Sexual and gender-based violence has become a phenomenon within refugee families. This violence is deeply rooted in power inequalities between women and men which is very often linked to socioeconomic responsibilities and religious obligations.
My own research indicates that the rupture caused by migration leads women to rethink and redefine their roles within their families. In their home countries – and in the cases of refugees from Syria and Iraq, before the outbreak of the civil wars in their home countries – they would not necessarily have worked outside of their homes. Now, they find themselves forced to work to care for their children.
One Syrian woman in the UK told me: “I am of a very well-off family. I had everything and I never had to work. Now I know if I do not work, my children will not have food on the table. Things changed.” Refugees have lost their homes, are forced to pay rent and cope with higher living expenses.
International humanitarian organisations and international NGOs support refugees but they tend to focus on women because they see it as their obligation to “rescue the suppressed Muslim woman”. The support is very often shaped by western perceptions and assumptions of the problems these refugees face. These organisations then implement their own desired solutions and interventions, which tend to be based on western liberal models.

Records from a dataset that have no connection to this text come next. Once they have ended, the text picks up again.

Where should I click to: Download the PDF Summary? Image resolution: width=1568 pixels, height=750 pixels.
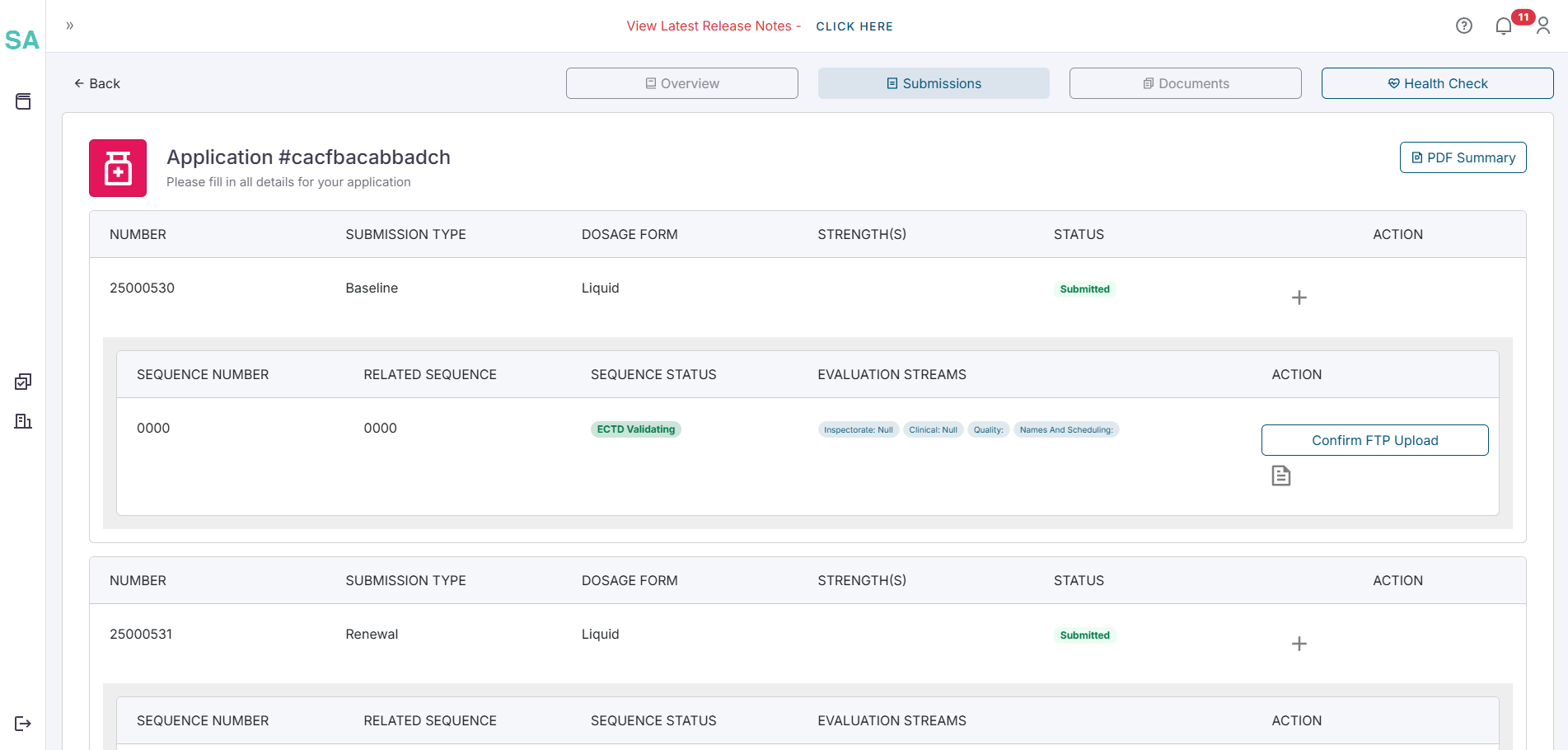1463,157
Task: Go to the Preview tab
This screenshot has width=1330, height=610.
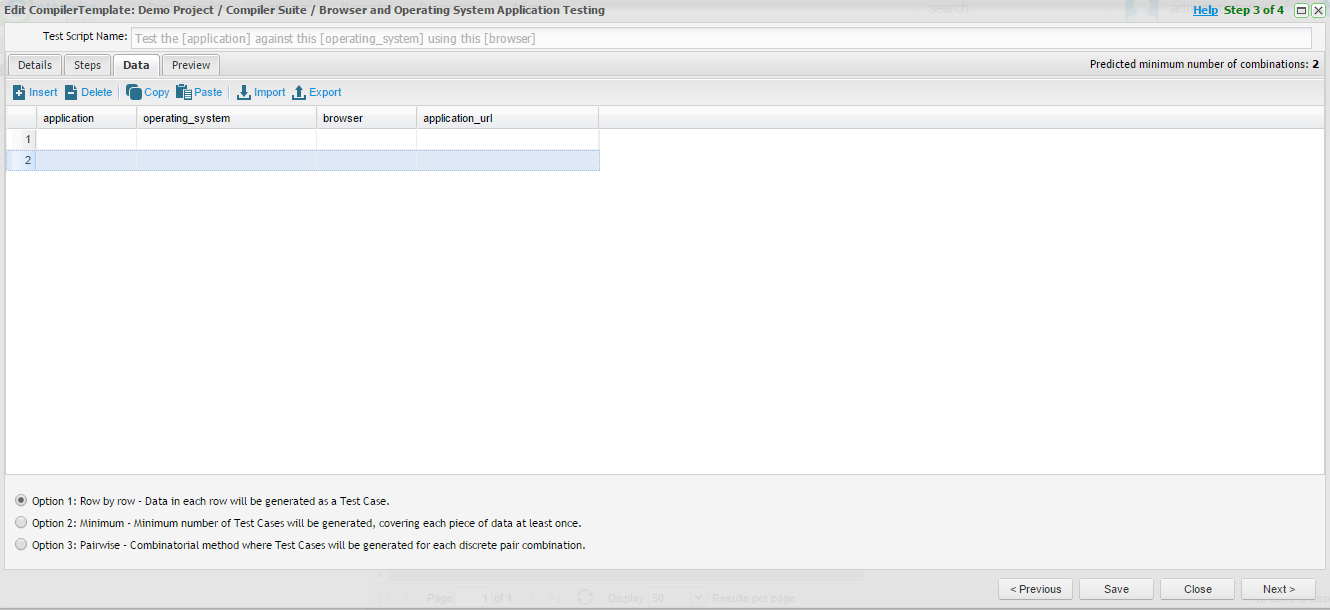Action: coord(191,65)
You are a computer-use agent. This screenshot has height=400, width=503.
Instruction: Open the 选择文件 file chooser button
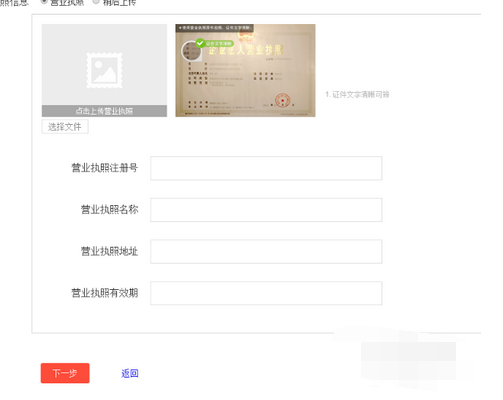click(65, 127)
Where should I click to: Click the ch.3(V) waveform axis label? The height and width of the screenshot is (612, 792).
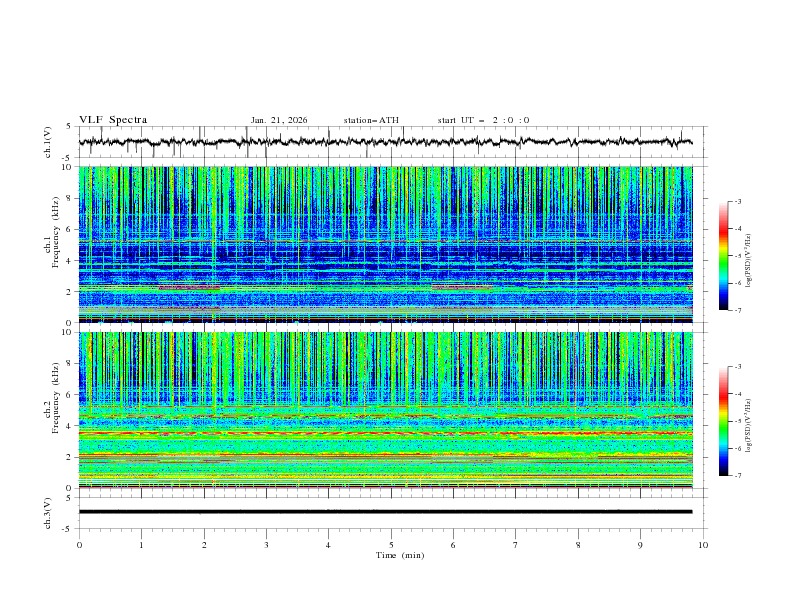point(48,511)
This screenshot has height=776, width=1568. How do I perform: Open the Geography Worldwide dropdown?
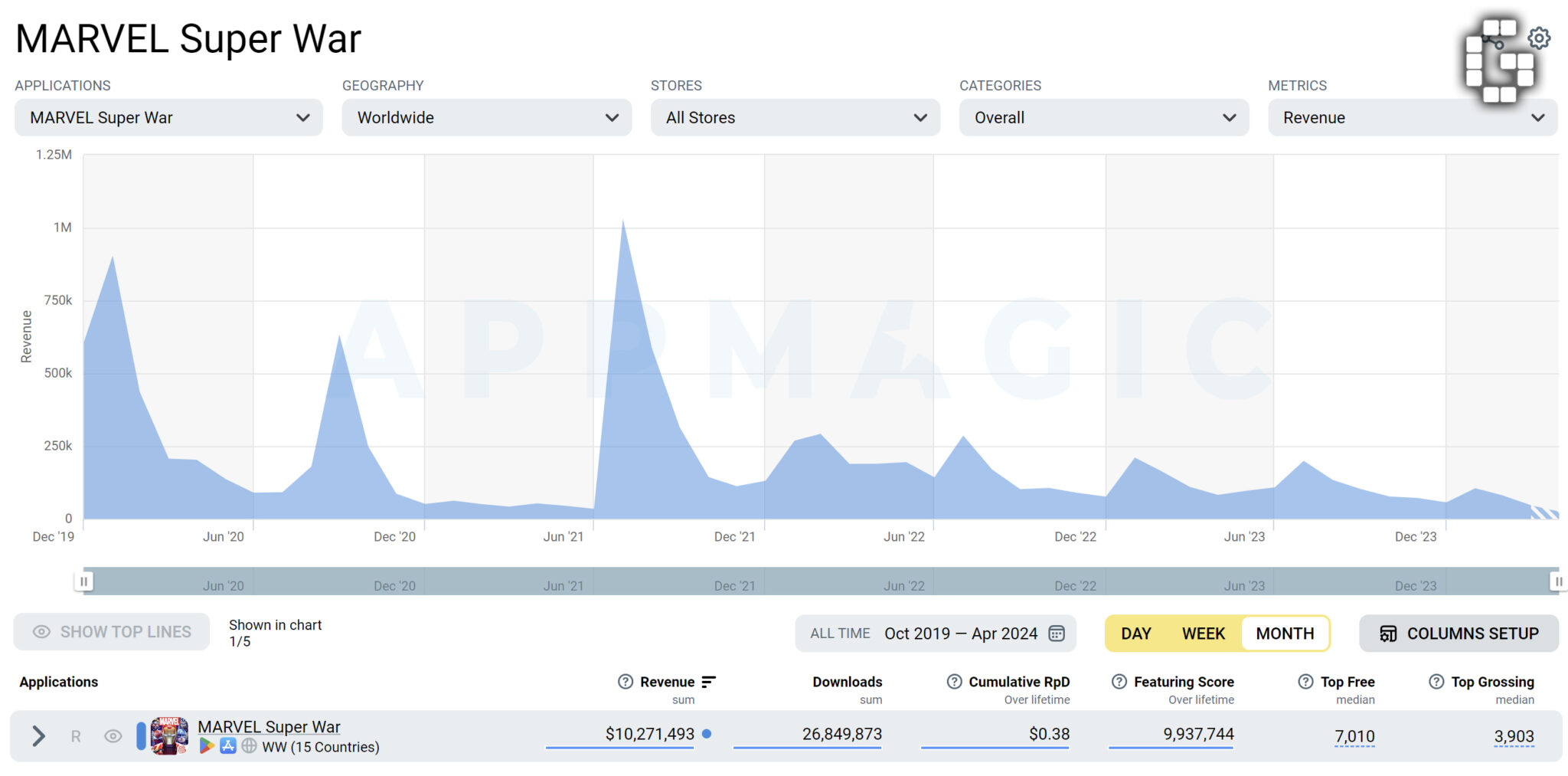coord(486,117)
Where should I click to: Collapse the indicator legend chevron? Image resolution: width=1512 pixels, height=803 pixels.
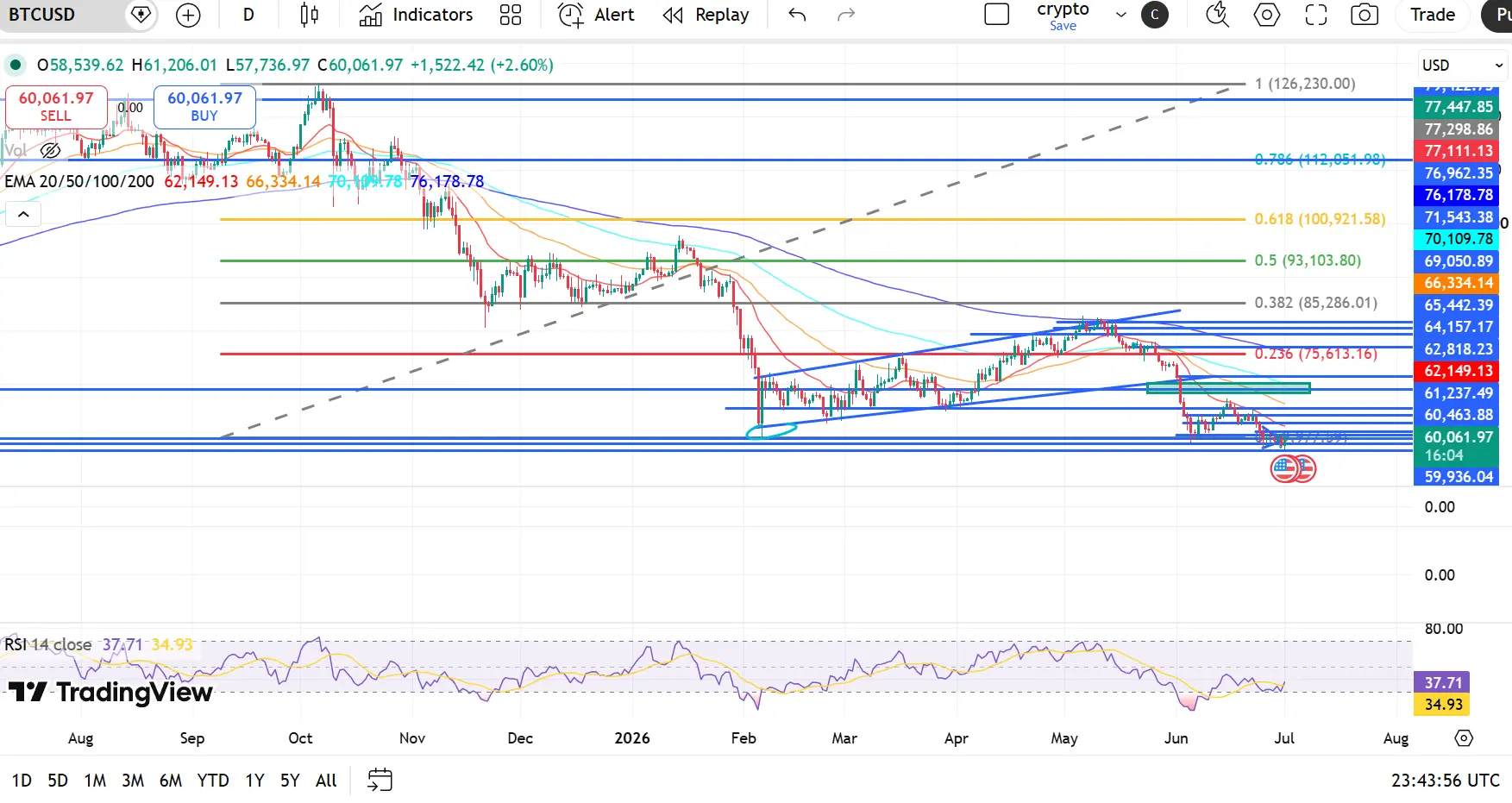coord(23,214)
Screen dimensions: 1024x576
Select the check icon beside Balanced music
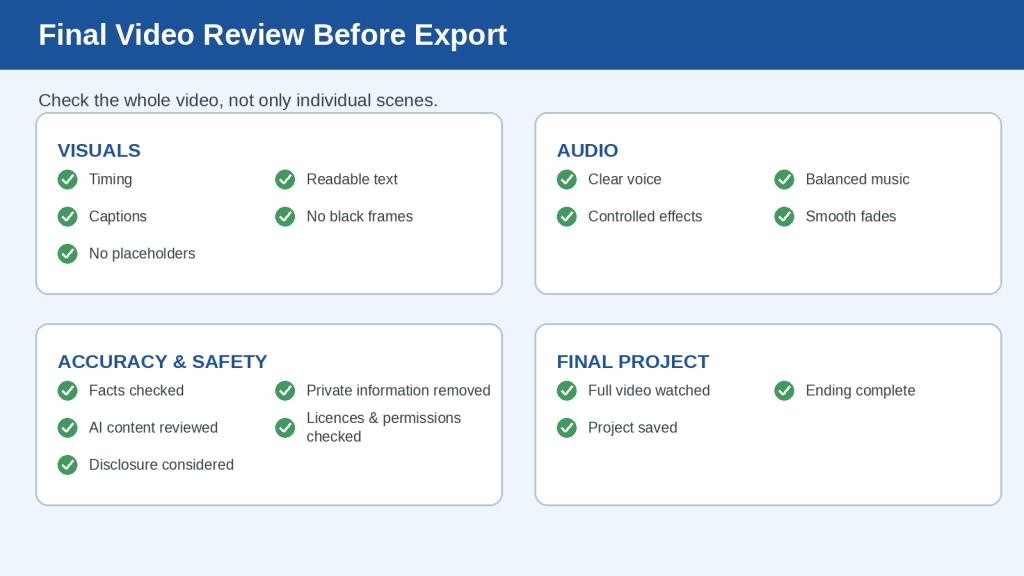coord(784,180)
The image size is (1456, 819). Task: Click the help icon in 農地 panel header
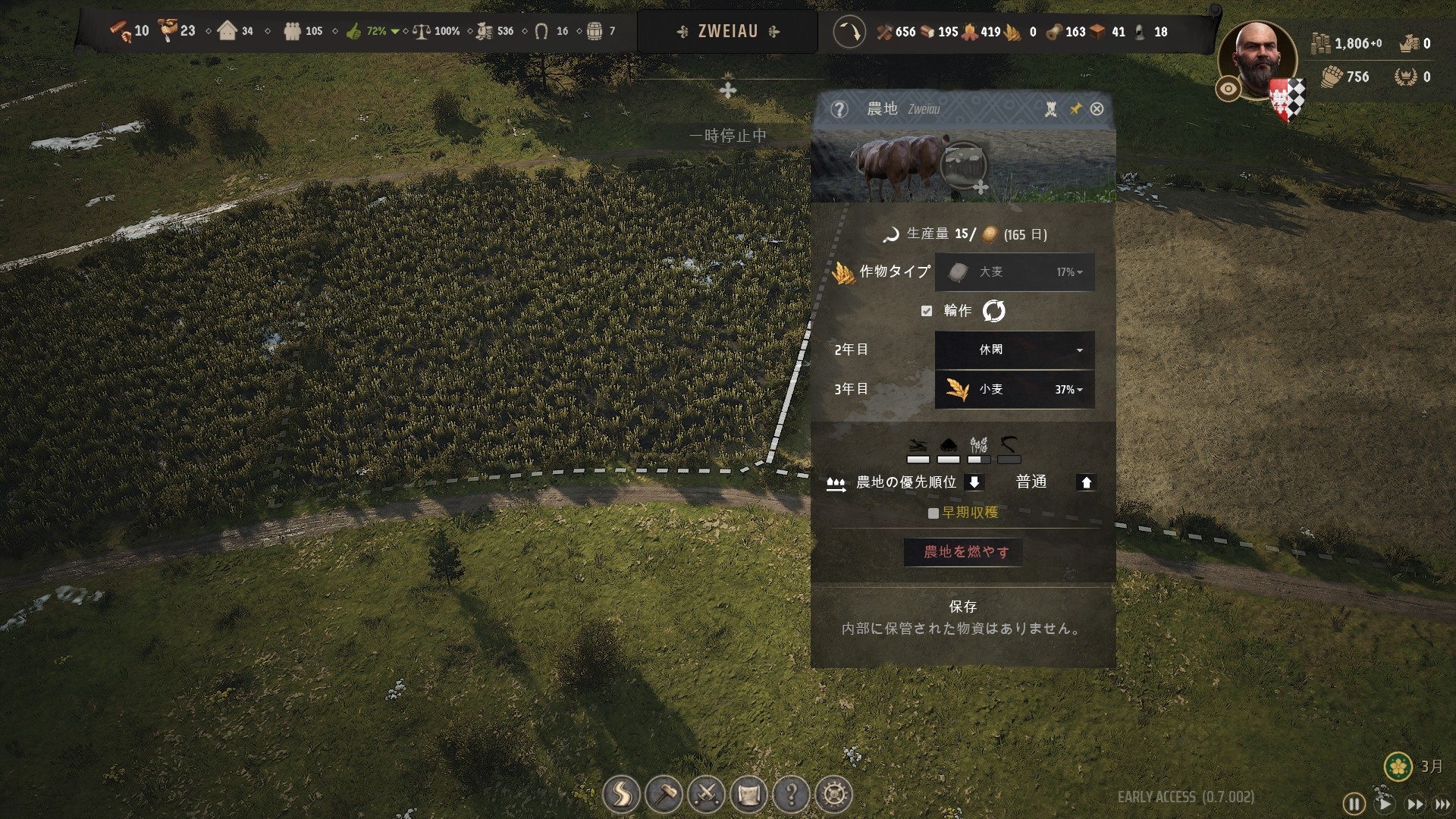click(x=839, y=109)
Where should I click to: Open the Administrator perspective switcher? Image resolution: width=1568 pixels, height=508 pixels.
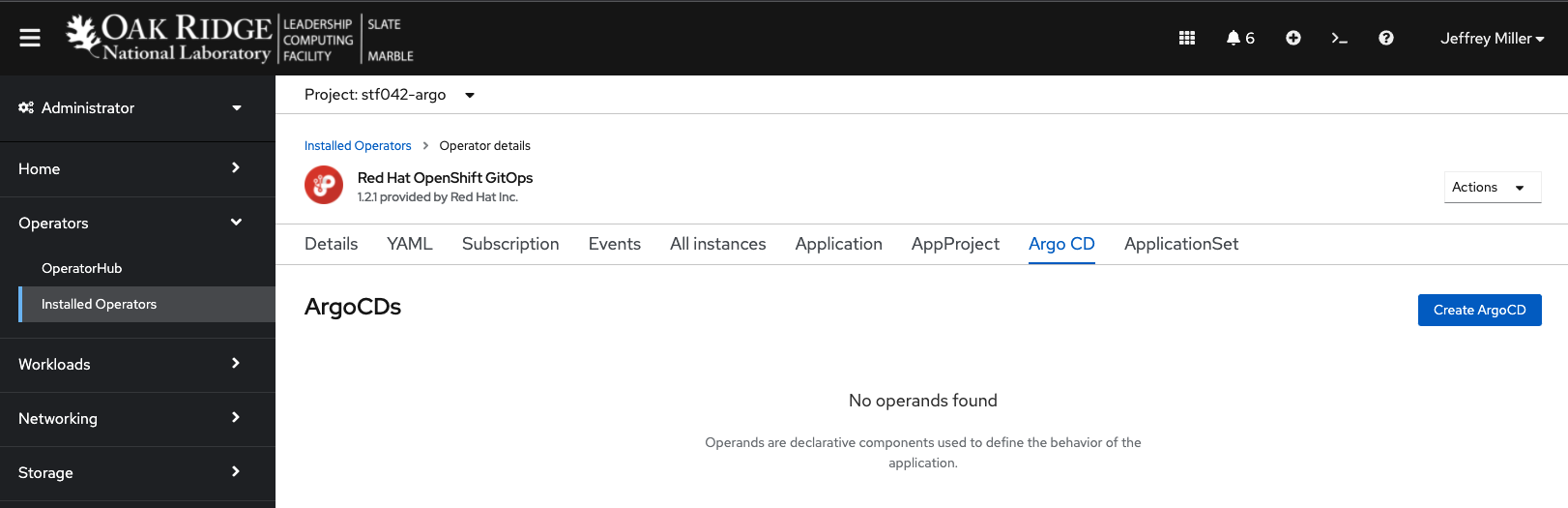pyautogui.click(x=131, y=108)
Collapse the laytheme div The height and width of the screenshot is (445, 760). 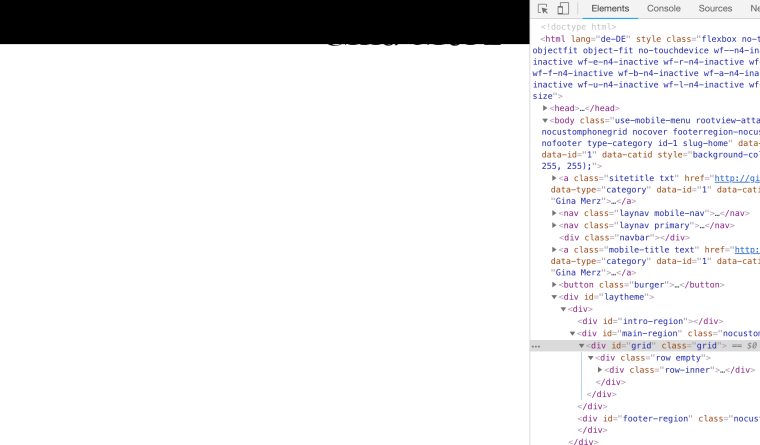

This can be problematic because they lack understanding of – and sensitivity to – women’s lived realities. Changes in gender roles need to be gradually implemented in order to avoid sudden changes, as these can expose refugee women in particular to new forms of vulnerabilities, cause a breakdown of their marriages and – in extreme cases – to violence. Sustainability in gender role changes can only be achieved when programmes are developed towards the support of a particular group that consider their specific needs.
Before implementing any interventions, it is crucial to pay attention to the existing beliefs, ways of life and values of families. In order to avoid new forms of vulnerabilities, one needs to pay attention to people’s needs on the ground and use their own language, in a religiously and culturally sensitive way, if current values and norms around gender roles are to be successfully adapted for their new environment.
Shaking things up
I am currently investigating the impact of the refugee experience on marital relationships and family structures among both Iraqi and Syrian refugees. My research so far has shown that, as intended by these NGOs, these opportunities facilitate women’s economic empowerment and independence. This is obviously something to be welcomed.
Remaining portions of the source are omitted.